In my view, there is little chance the Germans are going to allow the EU to ride to the rescue of the Greeks. All of the bailout chatter does not really consider the domestic political constraints in Germany.
First, a bit of quick background. Germany was traumatized by two world wars and an intervening period of irrelevance and hyperinflation. As a result, the German national psyche is very much geared toward preventing anything resembling these outcomes in future. First and foremost, that has meant integration with the rest of Europe and a weak military in order to prevent economic nationalism from becoming militaristic in Western Europe’s largest country. Second, this has meant an extreme aversion to high rates of inflation or anything that could lead to inflation or currency revulsion.
As a result, the Germans entered into monetary union with the likes of Italy and Greece despite these nations perceived fiscal profligacy, high inflation and weak currency policies. The thinking at the time was that the stability and growth pact (SGP) would rein in any excesses. However, when France and Germany both breached the magic 3% federal government deficit hurdle of the SGP during the Schroeder government, all bets were off; now Italy and Greece could deficit spend and point to core Europe’s biggest nations as an excuse – and this is exactly what has transpired.

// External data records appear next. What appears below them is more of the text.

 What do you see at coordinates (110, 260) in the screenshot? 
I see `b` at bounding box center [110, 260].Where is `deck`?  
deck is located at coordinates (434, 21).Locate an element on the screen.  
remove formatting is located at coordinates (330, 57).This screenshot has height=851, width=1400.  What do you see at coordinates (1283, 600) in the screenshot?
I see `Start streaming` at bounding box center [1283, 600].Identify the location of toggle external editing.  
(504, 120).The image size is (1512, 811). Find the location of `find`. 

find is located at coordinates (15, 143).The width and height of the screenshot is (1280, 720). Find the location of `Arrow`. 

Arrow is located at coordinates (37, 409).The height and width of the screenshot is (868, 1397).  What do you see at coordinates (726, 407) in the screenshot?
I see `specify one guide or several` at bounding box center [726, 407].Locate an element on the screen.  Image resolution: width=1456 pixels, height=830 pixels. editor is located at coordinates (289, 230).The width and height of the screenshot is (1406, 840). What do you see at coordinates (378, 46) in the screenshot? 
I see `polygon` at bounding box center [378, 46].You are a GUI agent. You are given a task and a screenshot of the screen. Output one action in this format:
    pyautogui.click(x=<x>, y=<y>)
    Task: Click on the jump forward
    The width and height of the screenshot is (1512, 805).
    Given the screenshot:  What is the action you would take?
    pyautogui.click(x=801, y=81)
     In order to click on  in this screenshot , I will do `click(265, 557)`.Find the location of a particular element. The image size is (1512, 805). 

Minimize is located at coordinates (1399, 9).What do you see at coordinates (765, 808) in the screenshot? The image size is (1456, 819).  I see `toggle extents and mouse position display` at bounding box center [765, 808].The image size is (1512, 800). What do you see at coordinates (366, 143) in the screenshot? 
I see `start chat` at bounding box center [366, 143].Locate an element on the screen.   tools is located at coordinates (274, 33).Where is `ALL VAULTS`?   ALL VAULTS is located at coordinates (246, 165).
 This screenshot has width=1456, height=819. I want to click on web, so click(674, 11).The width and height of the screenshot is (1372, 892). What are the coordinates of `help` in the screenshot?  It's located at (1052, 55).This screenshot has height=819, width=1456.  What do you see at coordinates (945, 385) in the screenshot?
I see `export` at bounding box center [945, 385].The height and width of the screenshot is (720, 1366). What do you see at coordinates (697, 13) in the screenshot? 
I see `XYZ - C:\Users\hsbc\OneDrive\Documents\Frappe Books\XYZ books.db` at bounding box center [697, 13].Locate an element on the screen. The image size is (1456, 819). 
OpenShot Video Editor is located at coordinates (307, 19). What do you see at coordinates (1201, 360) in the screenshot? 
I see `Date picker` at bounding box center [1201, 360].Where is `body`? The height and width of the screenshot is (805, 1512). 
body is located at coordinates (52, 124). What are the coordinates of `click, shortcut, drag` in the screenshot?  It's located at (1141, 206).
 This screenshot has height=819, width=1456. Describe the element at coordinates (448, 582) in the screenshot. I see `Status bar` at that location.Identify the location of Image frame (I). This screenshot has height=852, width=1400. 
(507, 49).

Now, it has to be remembered that the Euro was adopted in Germany without any democratic vote by the German electorate. It was imposed by fiat from the Federal Government unlike in Denmark where the Euro was put to vote before the electorate and rejected. In fact, there was a lot of concern in Germany at the time that the Germans would have rejected the Euro had it been voted upon – and this is the very reason a vote was not held.
Many ordinary Germans feel their good money is now being trashed. They already had a currency union between Ostmark and Deutsche Mark, with Western Germans submitting to a “solidarity tax” in order to finance the upgrading of Eastern Germany’s infrastructure. So, to this day, many Germans look at larger Euro notes to determine if they were printed by the Germans, Italians, or Greeks – sometimes rejecting notes printed in countries viewed with suspicion like Italy (see the Telegraph’s 2008 story on this here).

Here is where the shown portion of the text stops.